Pointing data for screenshots:
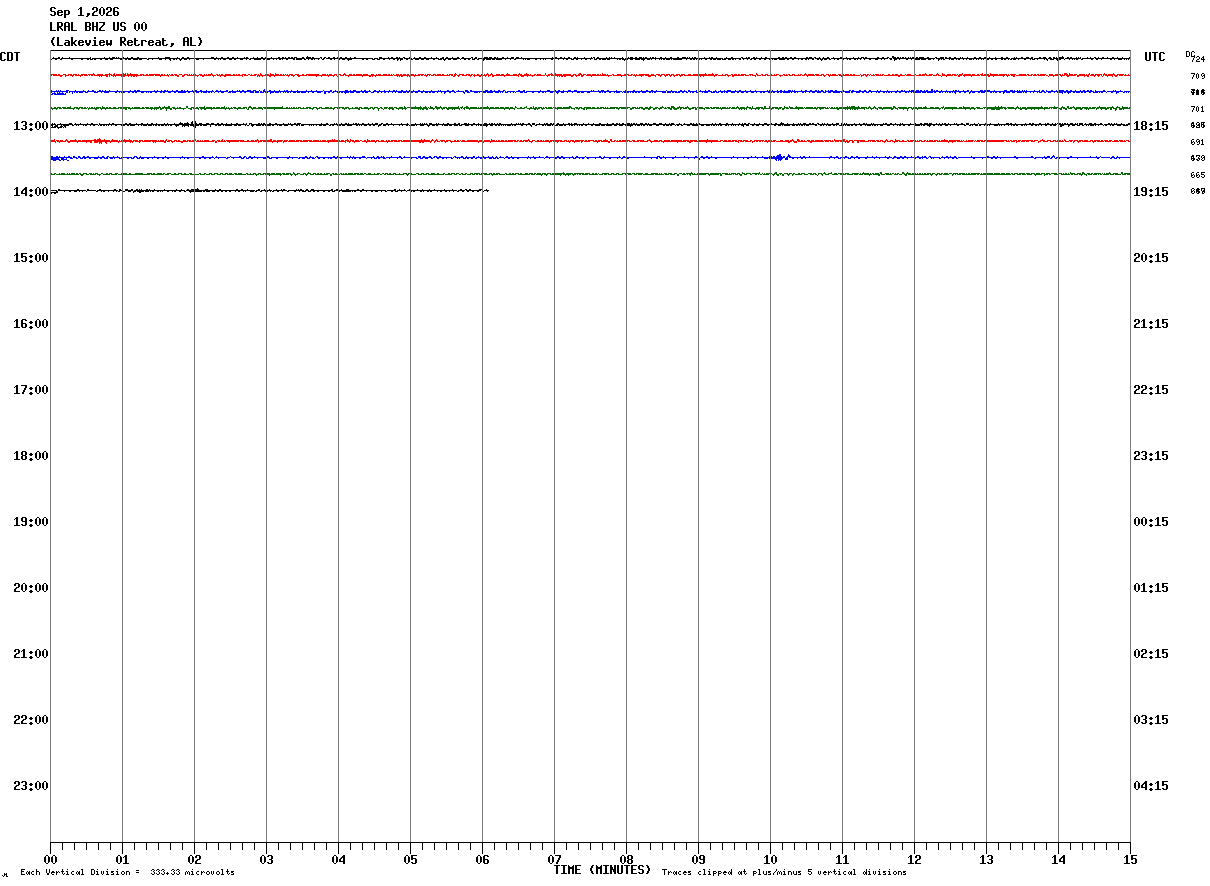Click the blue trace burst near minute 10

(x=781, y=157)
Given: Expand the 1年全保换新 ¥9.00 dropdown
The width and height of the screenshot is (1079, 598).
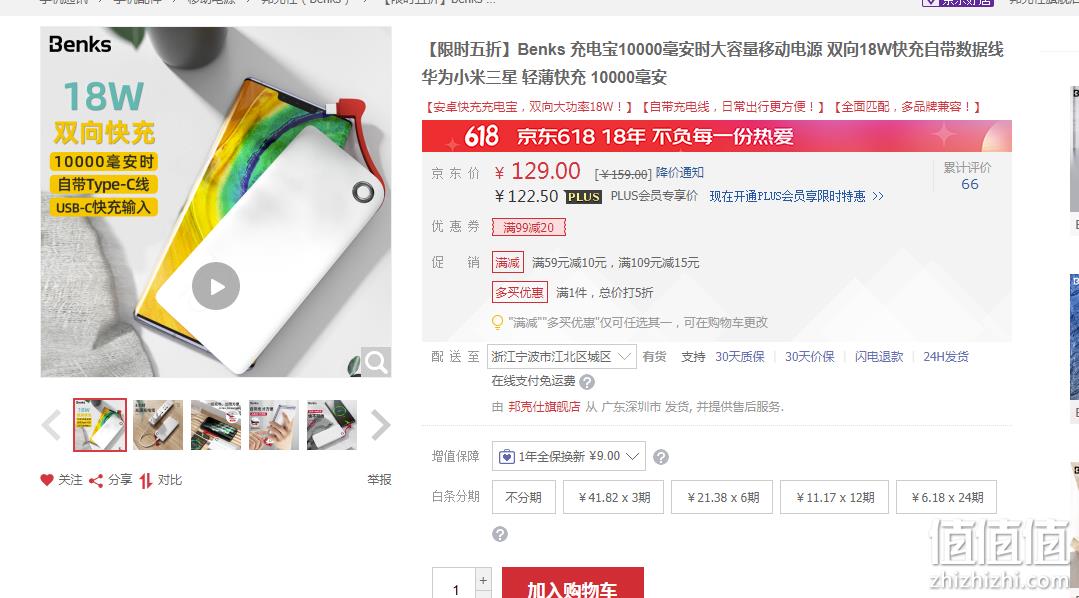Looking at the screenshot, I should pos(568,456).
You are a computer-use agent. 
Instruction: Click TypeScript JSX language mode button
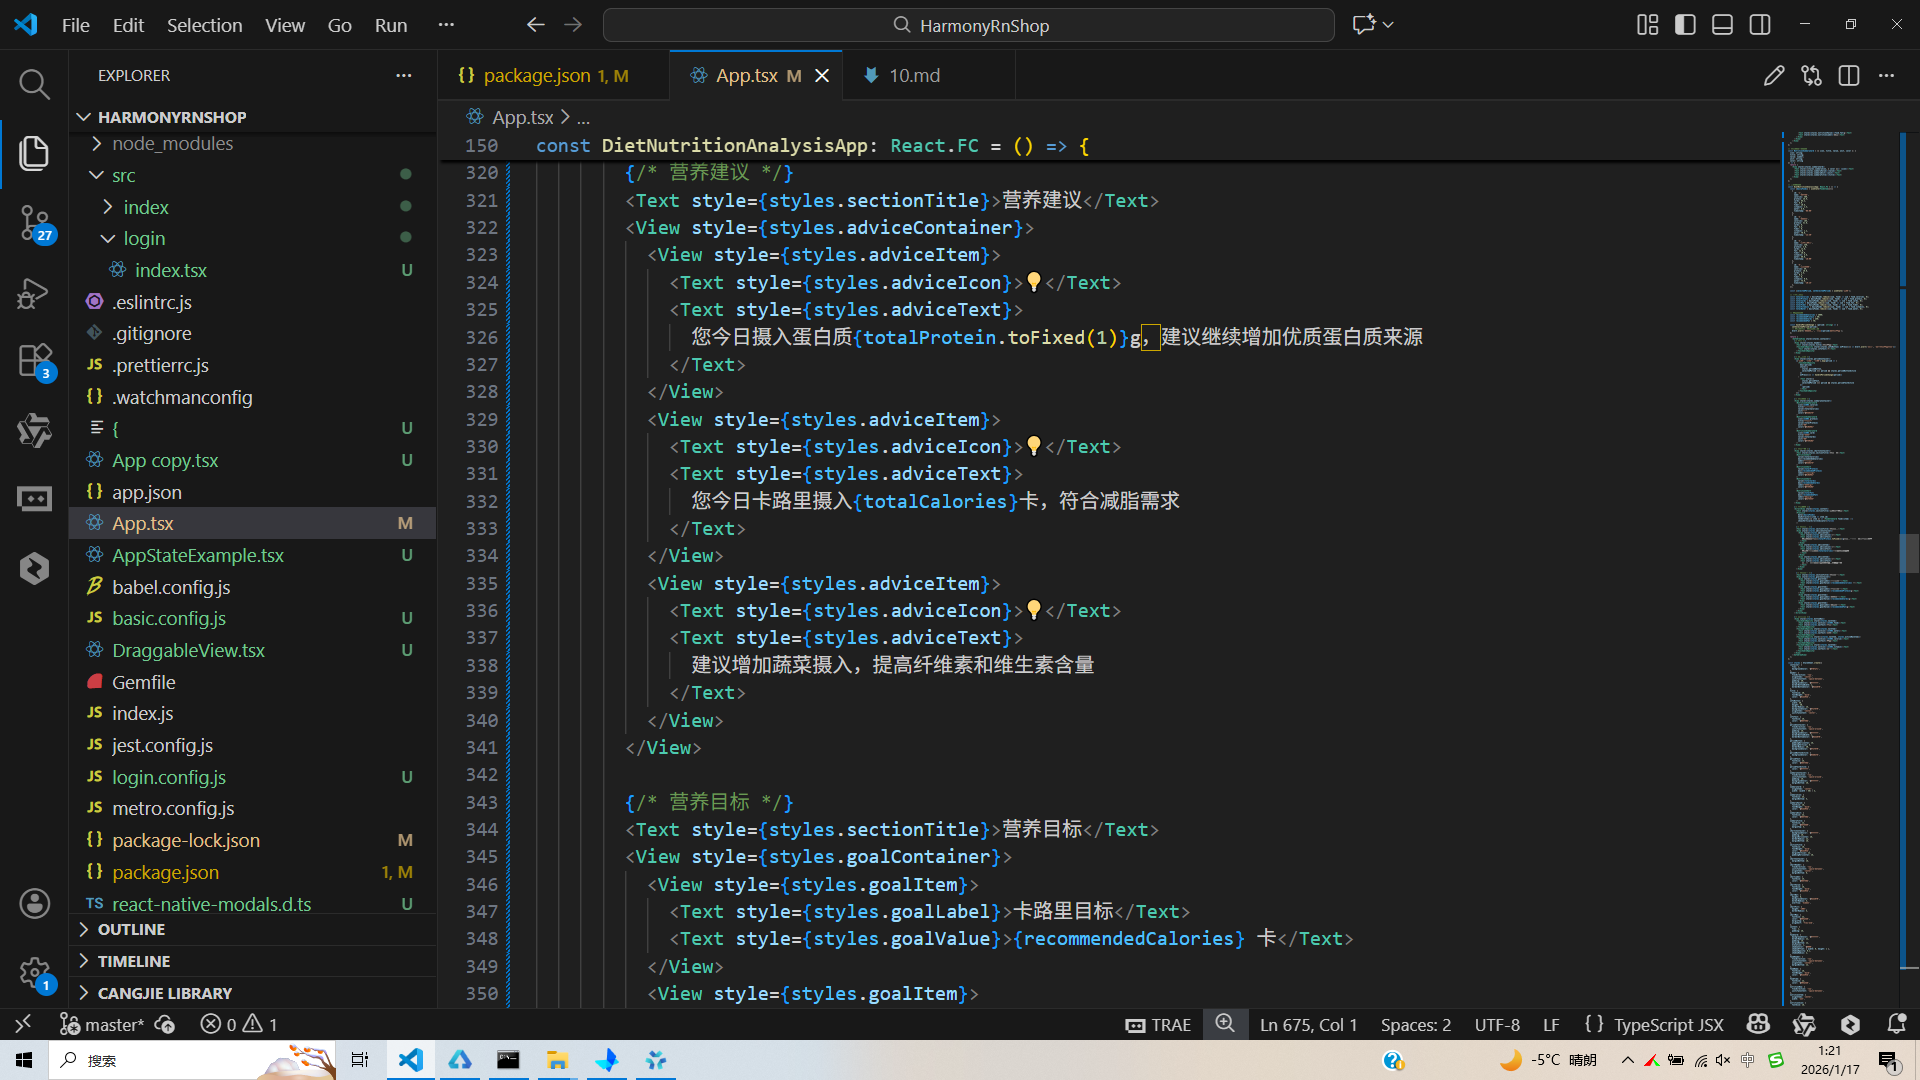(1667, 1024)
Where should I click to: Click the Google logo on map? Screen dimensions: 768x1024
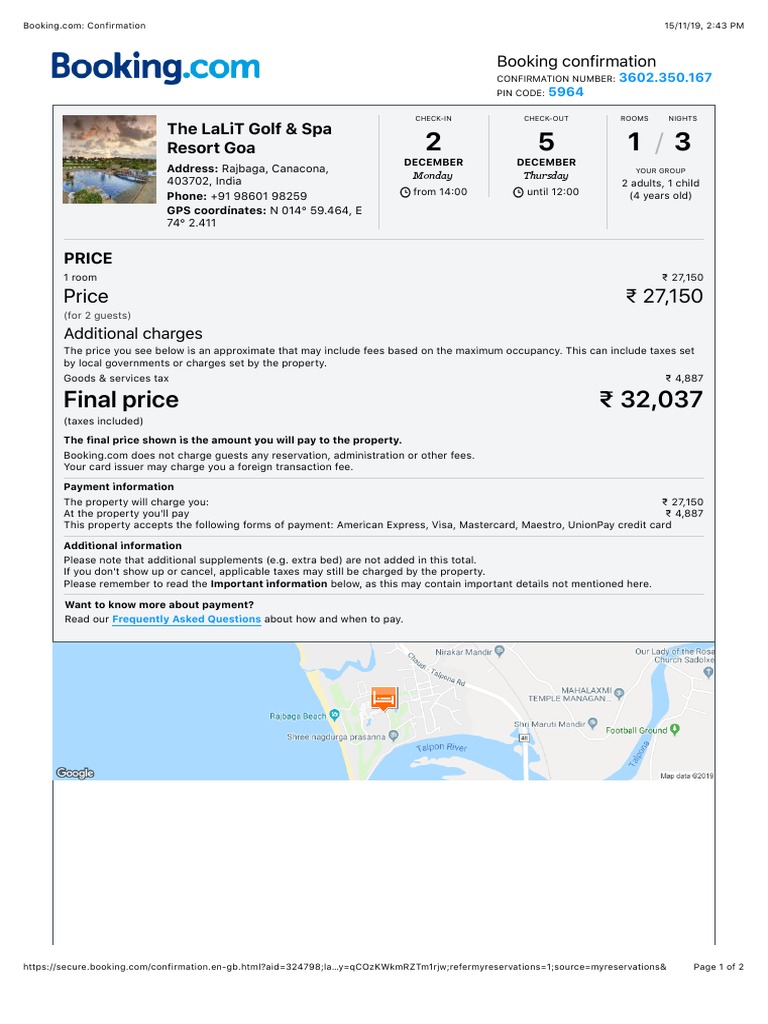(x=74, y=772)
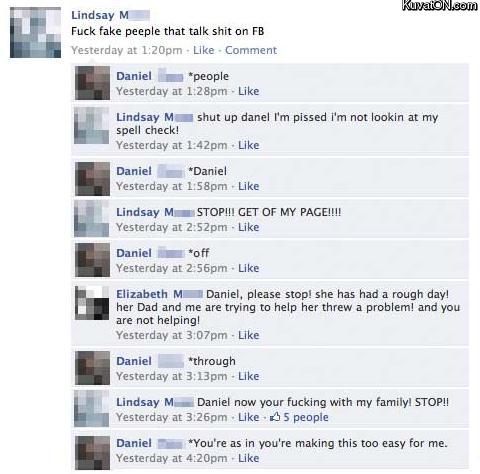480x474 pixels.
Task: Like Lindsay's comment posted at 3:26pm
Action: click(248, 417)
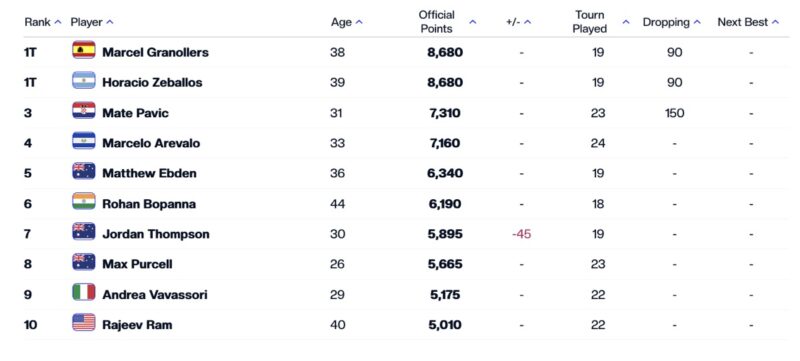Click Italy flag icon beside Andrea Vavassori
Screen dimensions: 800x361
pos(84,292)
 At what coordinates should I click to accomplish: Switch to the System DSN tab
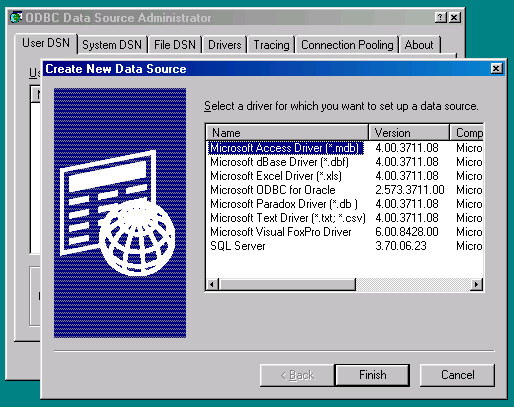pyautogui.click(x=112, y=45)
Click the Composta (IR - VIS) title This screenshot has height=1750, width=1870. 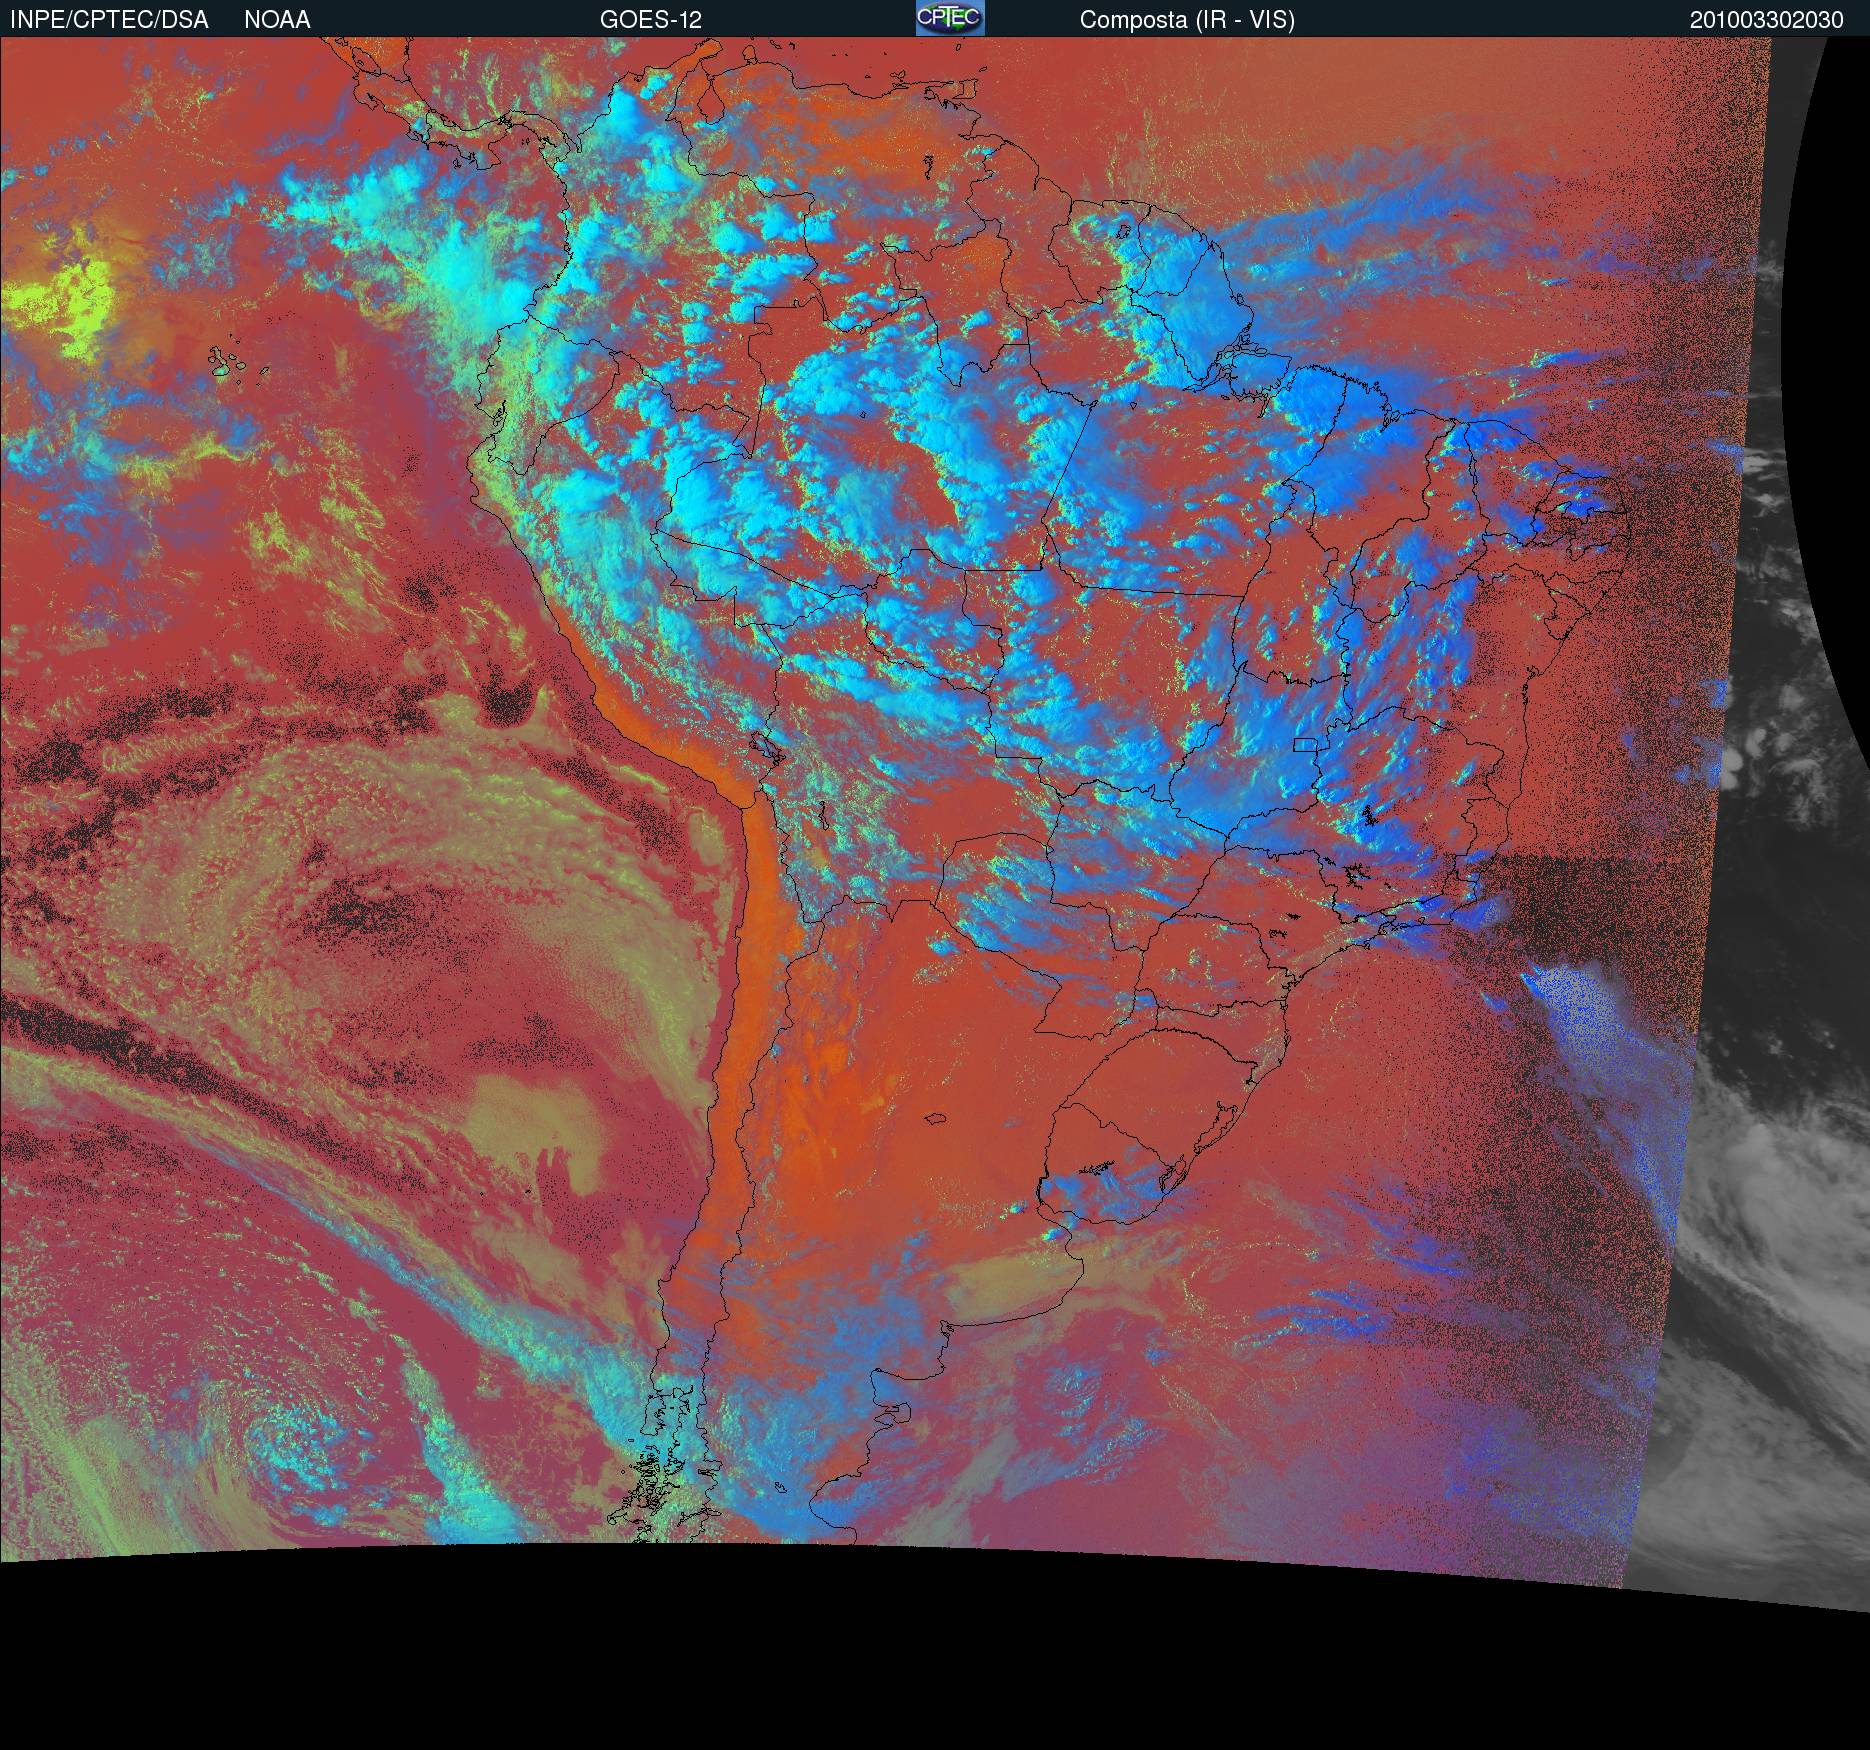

Written instruction: Can you write out the items above again with "Instruction" switched to "Command", changing nothing else and leaving out the pictures?

Finished exercise:
Click the blue trace burst near minute 10

(x=781, y=157)
Given: Expand the 1年全保换新 ¥9.00 dropdown
The width and height of the screenshot is (1079, 598).
Looking at the screenshot, I should pos(568,456).
You are a computer-use agent. 
Command: Click TypeScript JSX language mode button
(1667, 1024)
Where should I click to: Click the Google logo on map? Screen dimensions: 768x1024
(x=74, y=772)
480x474 pixels.
Task: Like Lindsay's comment posted at 3:26pm
Action: click(248, 417)
Click Italy flag icon beside Andrea Vavassori
Screen dimensions: 800x361
pos(84,292)
 At what coordinates should I click to accomplish: Switch to the System DSN tab
pyautogui.click(x=112, y=45)
Click the Composta (IR - VIS) title This screenshot has height=1750, width=1870. 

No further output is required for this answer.